::: Data provided

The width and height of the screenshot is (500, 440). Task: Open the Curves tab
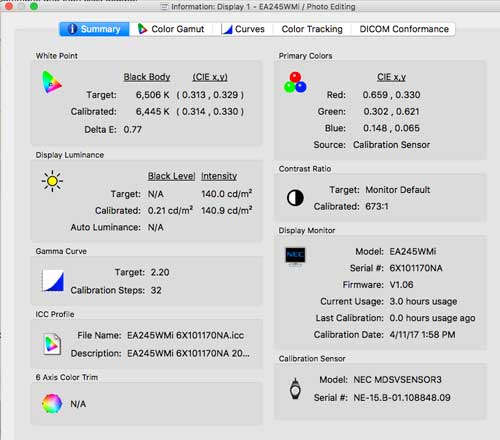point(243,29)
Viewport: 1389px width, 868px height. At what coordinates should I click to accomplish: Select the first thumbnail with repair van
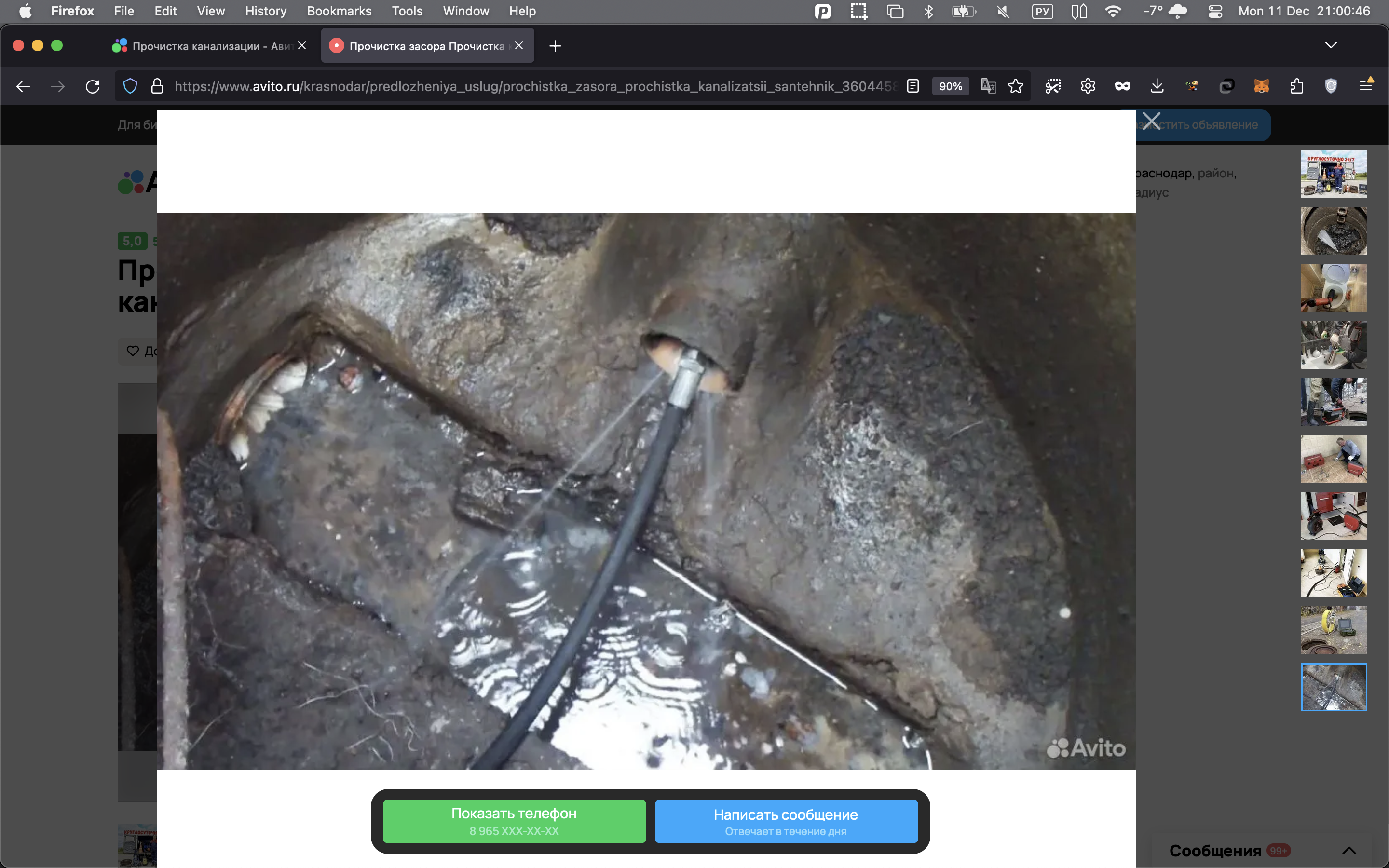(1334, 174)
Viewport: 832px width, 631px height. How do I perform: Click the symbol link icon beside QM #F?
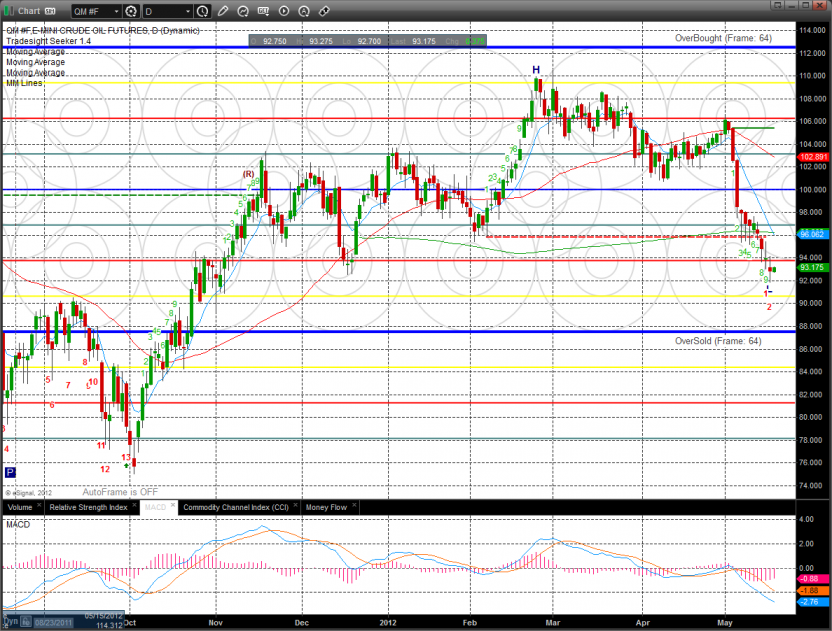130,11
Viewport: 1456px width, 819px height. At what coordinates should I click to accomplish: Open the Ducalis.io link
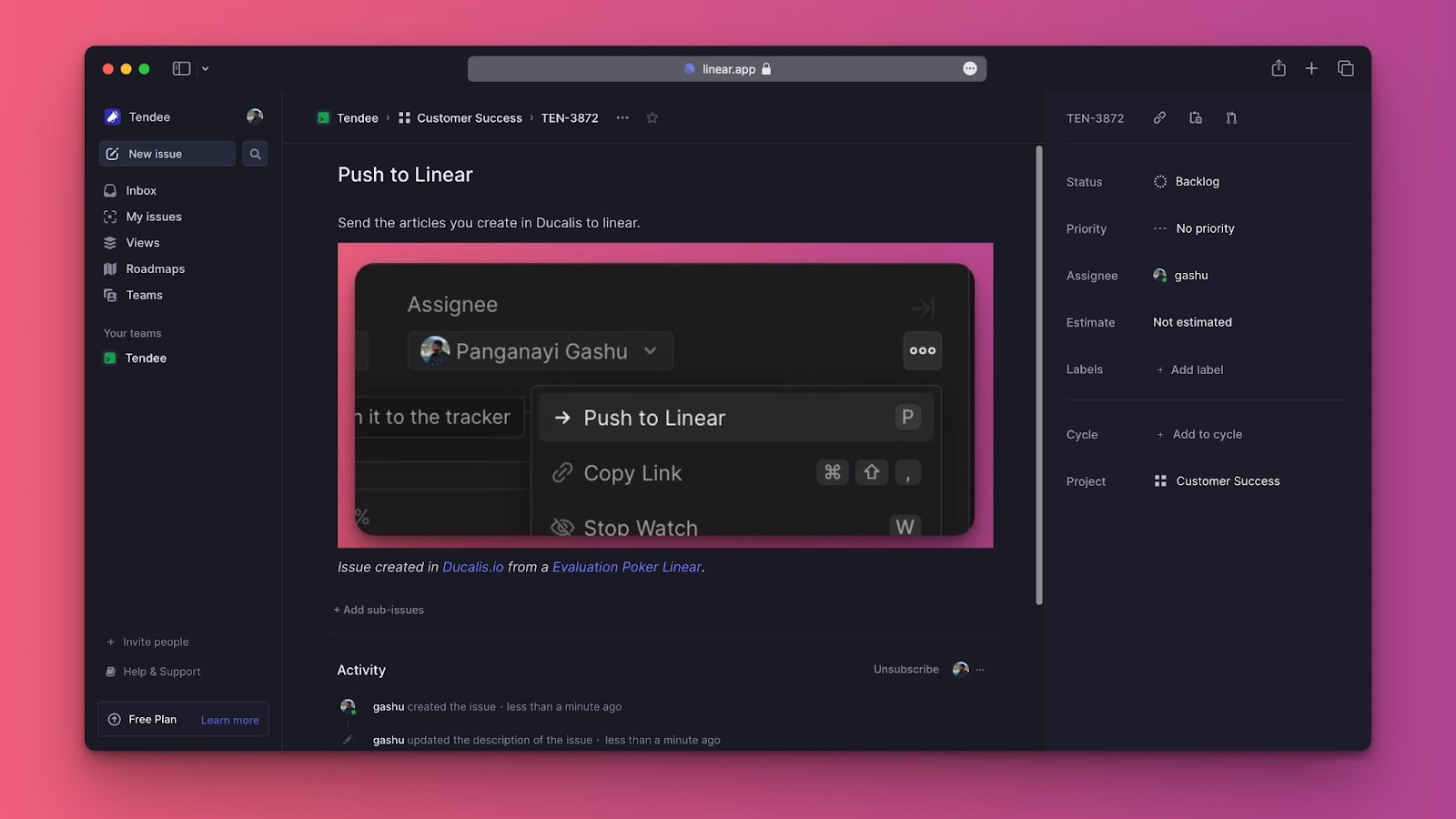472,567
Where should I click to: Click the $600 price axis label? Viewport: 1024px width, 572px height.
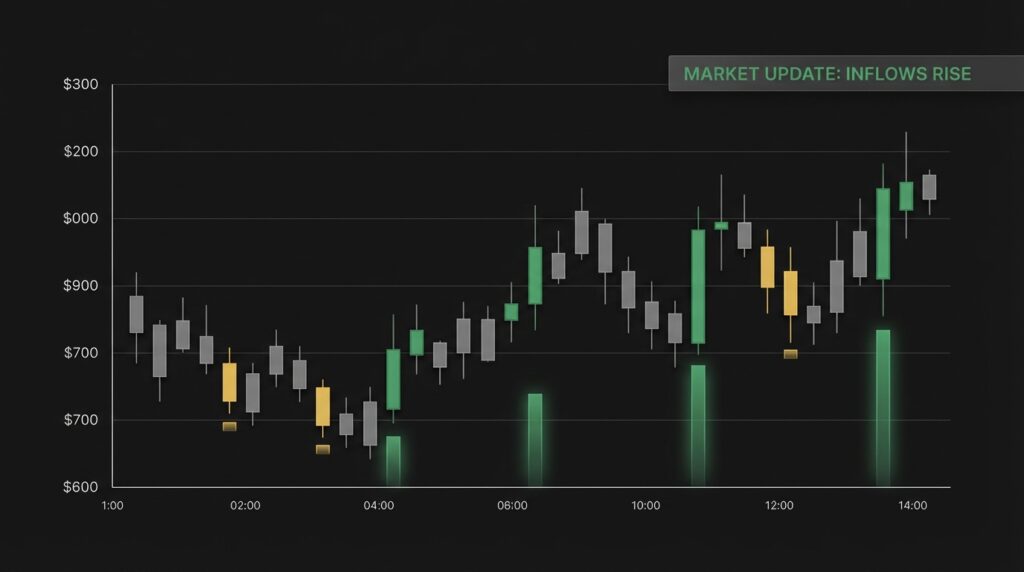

::::::

Please find each line above that contains the word "what" and copy it in full. Case counts.

● Full response:
Viewport: 1389px width, 868px height. At what coordinates should I click to accomplish: Select the first thumbnail with repair van
Viewport: 1456px width, 819px height. At what coordinates should I click to accomplish: Open the Ducalis.io link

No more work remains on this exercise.